■ TRY IT
Your reply should consist only of the lines from the one holding "661x372 pixels." to the last line of the data below, written out exactly and without pictures.
** Opening DATASET block **
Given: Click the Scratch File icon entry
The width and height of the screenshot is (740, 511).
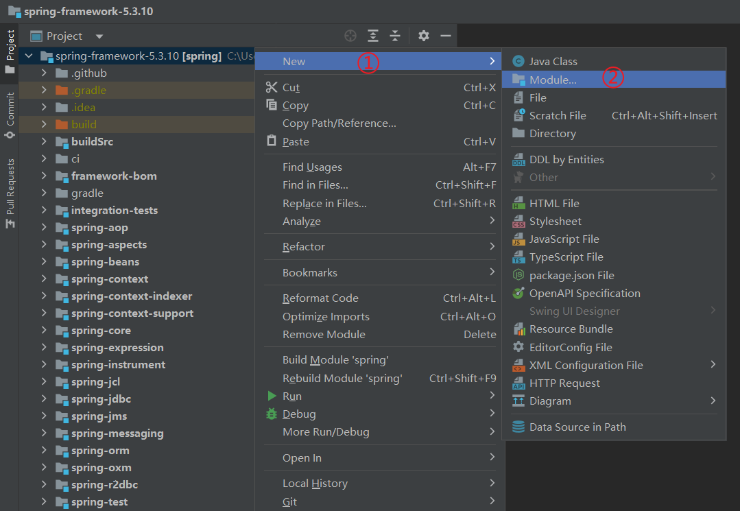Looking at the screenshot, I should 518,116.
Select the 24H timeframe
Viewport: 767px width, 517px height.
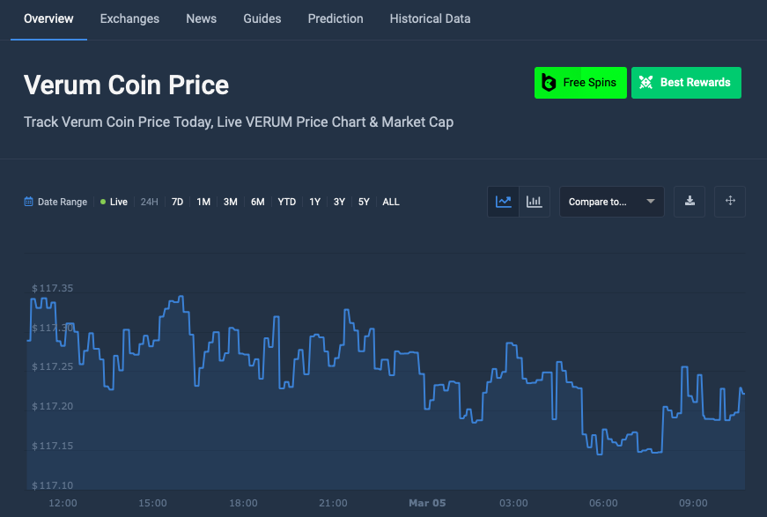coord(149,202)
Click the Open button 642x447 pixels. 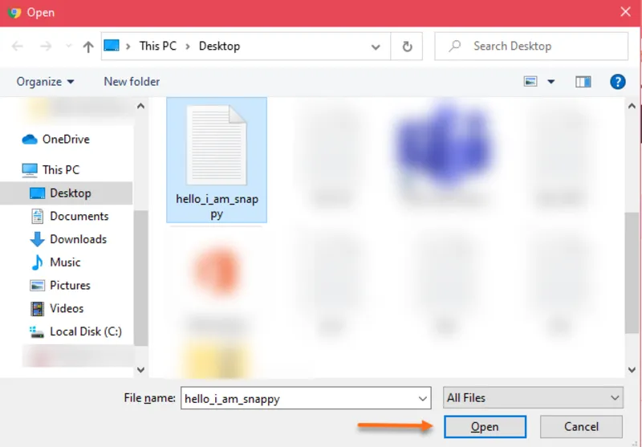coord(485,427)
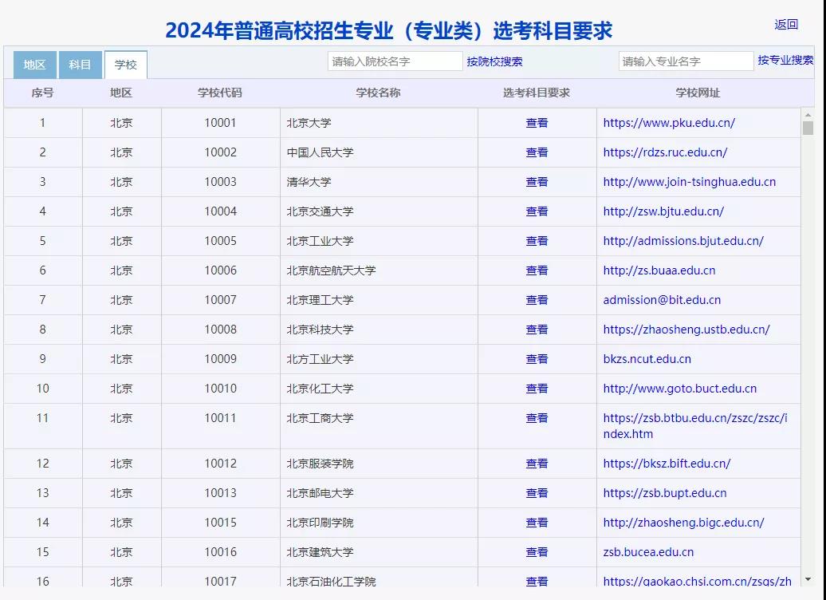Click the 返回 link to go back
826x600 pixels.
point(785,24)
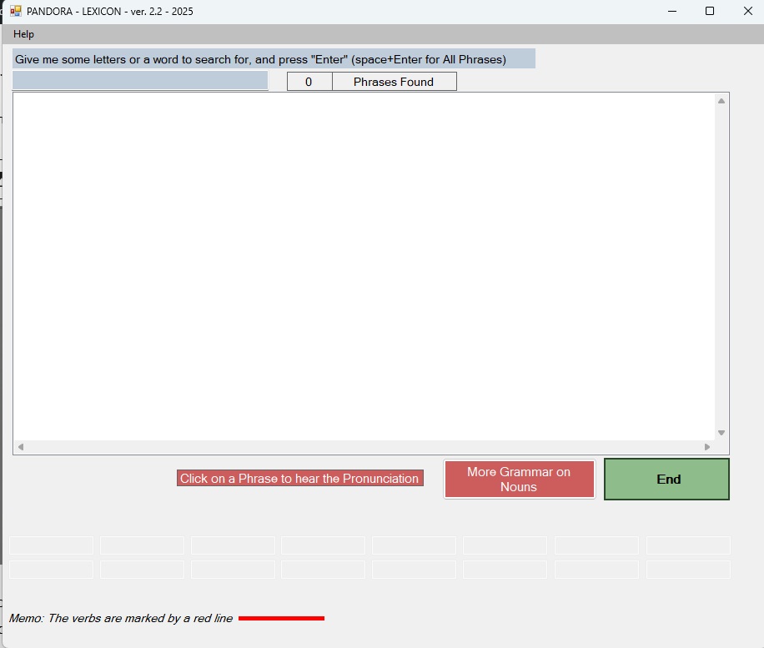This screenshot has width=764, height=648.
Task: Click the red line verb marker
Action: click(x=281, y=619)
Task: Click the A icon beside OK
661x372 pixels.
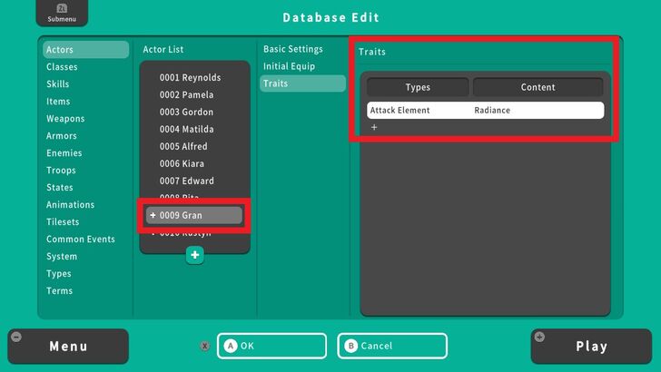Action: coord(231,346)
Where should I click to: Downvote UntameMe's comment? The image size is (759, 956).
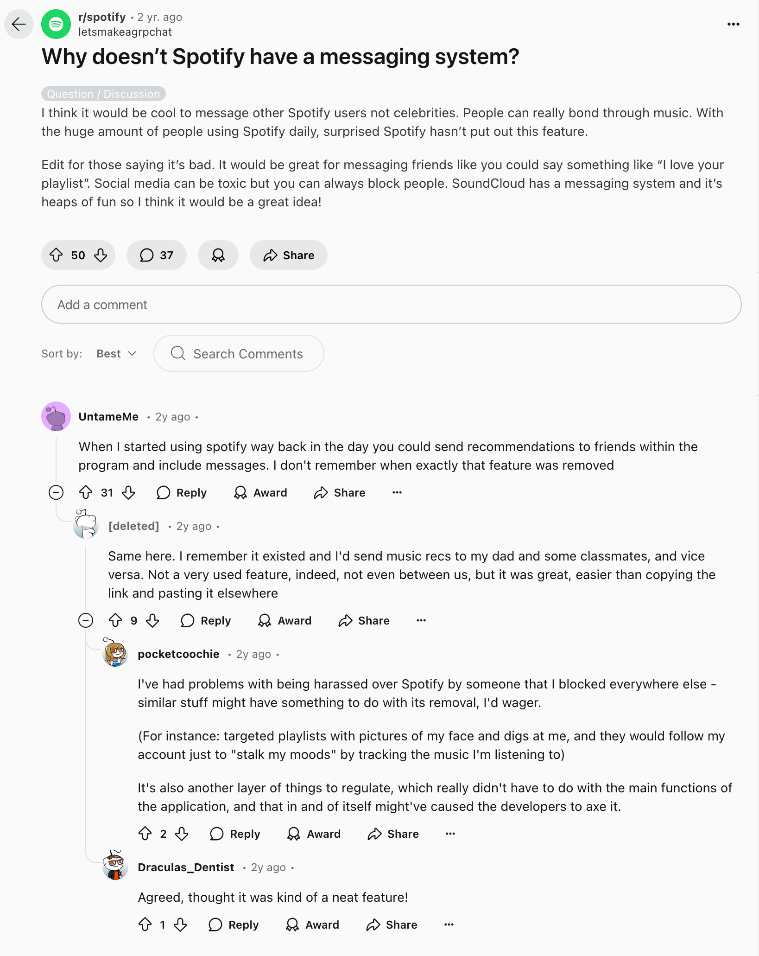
** Closing DATASET block **
■ EXERCISE OUTPUT
661x372 pixels.
Action: coord(231,346)
Where should I click to: Downvote UntameMe's comment? The image size is (759, 956).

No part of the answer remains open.